On 3 July 2014, it was announced that for the first time, Mejlis would hold its session outside of Crimea in Henichesk. Russian law enforcement seized the Mejlis building in Simferopol on 20 September 2014.

The Mejlis was labeled an "extremist organisation" by Russian authorities in Crimea and banned by the Russian-appointed Supreme Court on 26 April 2016. According to Regional Prosecutor General Natalia Poklonskaya, it was banned because its leaders had sought to "destabilise" the region since the 2014 annexation by Russia through the use of "propaganda of aggression and hatred towards Russia, inciting ethnic nationalism and extremism in society". The Mejlis was also said to be responsible for stopping cargo traffic in the autumn of 2015 between mainland Ukraine and the peninsula and for a late November series of explosions that damaged voltage power lines, which led to a massive power outages. The Mejlis denied involvement in these events.

Also, on 26 April 2016, Council of Europe's Commissioner for Human Rights Nils Muižnieks urged the Court to reverse the ban since he believed "equating [the Mejlis] with extremism paves the way for stigmatisation and discrimination of a significant part of the Crimean Tatar community and sends a negative message to that community as a whole". Exiled in mainland Ukraine, Chairman of the Mejlis Refat Chubarov stated the Court's decision had been unjustifiable and that "the occupiers in Crimea are doing everything to crush Crimean Tatars and force everyone to be silent". Amnesty International stated that the ban "demolishes one of the few remaining rights of a minority that Russia must protect instead of persecute". Deputy Chairman of the Mejlis Nariman Celâl vowed that the organization would try to continue its work despite the ban, saying "it will continue working in Ukraine and other countries".

Deputy head of the Mejlis İlmi Ümerov was on 7 September 2016 released after a three weeks' involuntary detention for tests of his "mental capacity" in a psychiatric hospital in Simferopol, where he was taken after stating on TV that Crimea should be returned to Ukraine; doctors ruled him entirely sane.

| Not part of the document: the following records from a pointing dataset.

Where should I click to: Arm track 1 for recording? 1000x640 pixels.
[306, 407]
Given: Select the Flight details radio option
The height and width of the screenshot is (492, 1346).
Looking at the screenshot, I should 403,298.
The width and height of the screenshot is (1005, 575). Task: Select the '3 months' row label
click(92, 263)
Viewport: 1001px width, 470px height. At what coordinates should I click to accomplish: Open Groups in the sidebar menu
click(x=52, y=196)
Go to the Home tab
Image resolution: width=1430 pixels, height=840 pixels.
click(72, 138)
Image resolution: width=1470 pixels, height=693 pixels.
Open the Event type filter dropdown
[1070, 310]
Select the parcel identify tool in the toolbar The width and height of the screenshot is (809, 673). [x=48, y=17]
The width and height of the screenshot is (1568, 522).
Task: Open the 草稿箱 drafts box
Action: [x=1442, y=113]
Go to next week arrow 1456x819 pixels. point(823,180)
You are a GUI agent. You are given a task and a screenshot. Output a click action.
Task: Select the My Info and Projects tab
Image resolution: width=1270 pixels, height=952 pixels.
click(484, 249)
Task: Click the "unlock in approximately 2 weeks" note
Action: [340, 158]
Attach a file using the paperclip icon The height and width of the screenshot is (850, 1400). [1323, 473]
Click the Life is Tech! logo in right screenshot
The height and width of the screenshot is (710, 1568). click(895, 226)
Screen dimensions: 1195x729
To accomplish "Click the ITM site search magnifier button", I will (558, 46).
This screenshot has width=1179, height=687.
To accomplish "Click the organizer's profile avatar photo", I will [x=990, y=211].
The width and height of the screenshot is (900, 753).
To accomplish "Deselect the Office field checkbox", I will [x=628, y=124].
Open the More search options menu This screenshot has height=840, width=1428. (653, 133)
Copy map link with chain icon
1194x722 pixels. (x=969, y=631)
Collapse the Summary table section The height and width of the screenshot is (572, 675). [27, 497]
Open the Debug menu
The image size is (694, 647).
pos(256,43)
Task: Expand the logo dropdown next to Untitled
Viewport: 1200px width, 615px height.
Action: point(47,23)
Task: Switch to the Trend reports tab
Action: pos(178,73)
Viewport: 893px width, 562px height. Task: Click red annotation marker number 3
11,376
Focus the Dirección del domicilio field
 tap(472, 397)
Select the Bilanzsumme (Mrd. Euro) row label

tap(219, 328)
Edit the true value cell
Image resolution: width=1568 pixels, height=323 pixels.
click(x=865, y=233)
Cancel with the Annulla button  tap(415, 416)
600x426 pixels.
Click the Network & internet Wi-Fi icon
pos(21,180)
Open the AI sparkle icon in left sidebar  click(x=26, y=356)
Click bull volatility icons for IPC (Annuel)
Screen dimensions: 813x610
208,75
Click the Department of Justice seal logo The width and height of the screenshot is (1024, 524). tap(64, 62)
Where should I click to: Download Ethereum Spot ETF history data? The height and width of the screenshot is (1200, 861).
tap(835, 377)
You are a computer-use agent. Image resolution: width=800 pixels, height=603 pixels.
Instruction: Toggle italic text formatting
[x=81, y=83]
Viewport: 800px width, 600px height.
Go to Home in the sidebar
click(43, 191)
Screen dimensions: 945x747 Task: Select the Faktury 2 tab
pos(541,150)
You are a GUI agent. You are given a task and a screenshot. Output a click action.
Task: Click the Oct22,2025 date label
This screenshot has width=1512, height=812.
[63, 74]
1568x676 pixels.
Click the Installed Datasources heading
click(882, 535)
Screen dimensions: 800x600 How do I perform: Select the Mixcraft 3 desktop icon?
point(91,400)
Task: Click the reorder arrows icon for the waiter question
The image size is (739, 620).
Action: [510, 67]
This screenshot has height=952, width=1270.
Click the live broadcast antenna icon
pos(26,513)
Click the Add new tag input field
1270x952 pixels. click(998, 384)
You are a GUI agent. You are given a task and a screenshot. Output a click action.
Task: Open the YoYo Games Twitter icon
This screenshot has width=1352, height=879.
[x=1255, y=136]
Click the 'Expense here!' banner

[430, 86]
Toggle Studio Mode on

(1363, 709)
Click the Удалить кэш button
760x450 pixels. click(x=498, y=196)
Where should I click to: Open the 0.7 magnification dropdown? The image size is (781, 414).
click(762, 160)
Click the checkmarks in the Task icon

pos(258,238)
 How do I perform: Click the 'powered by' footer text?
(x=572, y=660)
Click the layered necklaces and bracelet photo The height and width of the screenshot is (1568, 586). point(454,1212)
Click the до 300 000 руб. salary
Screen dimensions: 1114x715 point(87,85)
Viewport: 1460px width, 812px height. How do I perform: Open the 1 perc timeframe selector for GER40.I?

Ümerov was then charged with calling for Russia's borders to be changed, a charge punishable with up to five years in jail.

The Supreme Court of Russia upheld the ban on 29 September 2016. The Mejlis is contesting this ban in the European Court of Human Rights.

On 1 October 2016, Head of the Republic of Crimea Sergei Aksyonov explained that Natalia Poklonskaya accused Mejlis of energy blockade through diversion. The same day, Aksyonov's Vice-Prime Minister Dmitry Polonsky claimed that Mejlis is a "puppet organization" of the United States Department of State.

By late December 2016, nine Mejlis members were in mainland Ukraine, in Russia, or in self-imposed exile. One was imprisoned, and more than ten had been charged with criminal and administrative offences in Crimea.

In April 2017, the UN International Court of Justice issued an interim order against the Russian Federation to allow Crimean Tatar Mejlis' activities, and in July 2018, reminded Russia of its legal obligation.

In the 2019 Ukrainian Presidential Election, the Mejils supported the re-election campaign of then incumbent President Peter Poroshenko.

===2022–present: Russian invasion of Ukraine===
On 28 February 2022, the Mejlis of the Crimean Tatar People condemned the Russian Federation, describing it as a "a terrorist state", and calling its military and political leaders international criminals on account of Russia's full-scale invasion of other parts of Ukraine.